Ce rebond marque une reprise pour le secteur aurifère malien après une année 2025 plus difficile, au cours de laquelle la production industrielle était tombée à 42,2 tonnes, contre 54,8 tonnes en 2024. Sur les six premiers mois de 2026, Fekola, exploitée par B2Gold, arrive en tête avec 8,85 tonnes, suivie de Loulo-Gounkoto, opérée par Barrick, avec 6,9 tonnes. Allied et Resolute ont, pour leur part, produit respectivement 3,5 tonnes et 3 tonnes.
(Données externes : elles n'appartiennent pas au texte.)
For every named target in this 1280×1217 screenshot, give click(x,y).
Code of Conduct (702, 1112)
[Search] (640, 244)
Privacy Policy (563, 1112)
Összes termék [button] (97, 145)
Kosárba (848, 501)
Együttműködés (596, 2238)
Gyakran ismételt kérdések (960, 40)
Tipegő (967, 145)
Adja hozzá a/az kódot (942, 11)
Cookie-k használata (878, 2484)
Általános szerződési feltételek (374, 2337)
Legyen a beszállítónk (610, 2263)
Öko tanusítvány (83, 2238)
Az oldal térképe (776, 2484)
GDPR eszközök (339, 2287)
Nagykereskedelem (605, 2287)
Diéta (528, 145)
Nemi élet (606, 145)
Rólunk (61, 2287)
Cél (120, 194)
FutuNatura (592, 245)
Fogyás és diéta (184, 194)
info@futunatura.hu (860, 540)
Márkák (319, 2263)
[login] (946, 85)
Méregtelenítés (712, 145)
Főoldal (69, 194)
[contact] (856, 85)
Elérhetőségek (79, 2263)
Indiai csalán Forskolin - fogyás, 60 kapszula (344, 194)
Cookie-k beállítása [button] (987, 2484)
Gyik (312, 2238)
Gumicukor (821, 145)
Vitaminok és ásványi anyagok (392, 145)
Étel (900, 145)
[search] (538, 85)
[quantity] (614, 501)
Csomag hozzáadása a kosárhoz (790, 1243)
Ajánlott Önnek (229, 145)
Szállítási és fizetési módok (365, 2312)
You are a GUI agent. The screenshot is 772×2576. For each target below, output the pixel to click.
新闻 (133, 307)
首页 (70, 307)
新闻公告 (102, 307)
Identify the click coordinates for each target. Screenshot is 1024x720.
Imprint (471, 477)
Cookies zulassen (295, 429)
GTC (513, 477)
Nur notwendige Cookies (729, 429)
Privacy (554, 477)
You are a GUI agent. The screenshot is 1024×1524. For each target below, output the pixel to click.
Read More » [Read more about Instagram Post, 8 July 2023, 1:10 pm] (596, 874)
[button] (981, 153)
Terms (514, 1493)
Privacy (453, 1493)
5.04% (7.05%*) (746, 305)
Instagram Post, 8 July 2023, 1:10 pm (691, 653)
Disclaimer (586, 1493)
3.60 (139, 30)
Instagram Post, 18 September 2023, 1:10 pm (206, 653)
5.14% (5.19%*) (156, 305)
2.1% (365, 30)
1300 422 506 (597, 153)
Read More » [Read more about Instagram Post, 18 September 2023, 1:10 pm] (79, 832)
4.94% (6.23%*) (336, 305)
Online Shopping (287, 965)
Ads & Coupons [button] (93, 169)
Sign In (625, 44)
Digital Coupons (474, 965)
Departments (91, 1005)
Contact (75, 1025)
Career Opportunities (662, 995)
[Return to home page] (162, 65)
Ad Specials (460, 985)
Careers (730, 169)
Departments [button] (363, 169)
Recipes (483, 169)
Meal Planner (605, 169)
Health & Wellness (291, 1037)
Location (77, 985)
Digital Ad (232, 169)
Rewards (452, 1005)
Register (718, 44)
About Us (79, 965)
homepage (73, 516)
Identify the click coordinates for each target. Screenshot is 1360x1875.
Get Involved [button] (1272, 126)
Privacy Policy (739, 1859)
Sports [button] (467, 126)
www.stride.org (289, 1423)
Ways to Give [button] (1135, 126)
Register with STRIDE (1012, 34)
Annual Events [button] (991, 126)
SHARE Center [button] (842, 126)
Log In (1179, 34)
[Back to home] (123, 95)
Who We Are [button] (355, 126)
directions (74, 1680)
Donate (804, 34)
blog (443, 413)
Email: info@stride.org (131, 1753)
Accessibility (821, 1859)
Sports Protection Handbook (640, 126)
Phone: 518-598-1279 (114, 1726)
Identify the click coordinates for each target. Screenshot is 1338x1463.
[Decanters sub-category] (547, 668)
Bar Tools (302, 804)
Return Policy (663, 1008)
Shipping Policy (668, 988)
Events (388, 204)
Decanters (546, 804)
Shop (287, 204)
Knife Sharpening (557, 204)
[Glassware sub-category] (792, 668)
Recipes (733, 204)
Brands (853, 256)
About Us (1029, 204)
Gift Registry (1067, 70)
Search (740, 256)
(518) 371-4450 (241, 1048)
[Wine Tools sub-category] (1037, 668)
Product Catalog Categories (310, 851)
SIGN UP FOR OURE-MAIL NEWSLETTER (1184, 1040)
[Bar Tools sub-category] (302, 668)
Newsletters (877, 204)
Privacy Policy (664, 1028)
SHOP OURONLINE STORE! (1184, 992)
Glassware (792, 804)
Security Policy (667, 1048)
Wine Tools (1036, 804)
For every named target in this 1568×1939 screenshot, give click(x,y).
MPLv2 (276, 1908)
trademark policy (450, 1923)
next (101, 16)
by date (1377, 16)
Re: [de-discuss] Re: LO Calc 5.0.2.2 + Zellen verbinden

Le redressement du premier semestre s’accompagne également de nouvelles perspectives pour le secteur. B2Gold a obtenu un permis d’exploitation minière à grande échelle pour son projet Menankoto, ouvrant la voie au développement d’une nouvelle mine d’or. Sa mise en production est annoncée pour 2028, avec une capacité attendue de plus de 150 000 onces par an. De son côté, Toubani Resources prépare le développement du projet Kobada, dont la première production est prévue en 2027.
Avec ces nouveaux projets, le Mali pourrait renforcer progressivement ses capacités de production aurifère, alors que le secteur a déjà produit 23,5 tonnes à mi-année. Le pays vise 43,2 tonnes d’or industriel en 2026. La performance du second semestre sera donc déterminante pour confirmer ce redressement.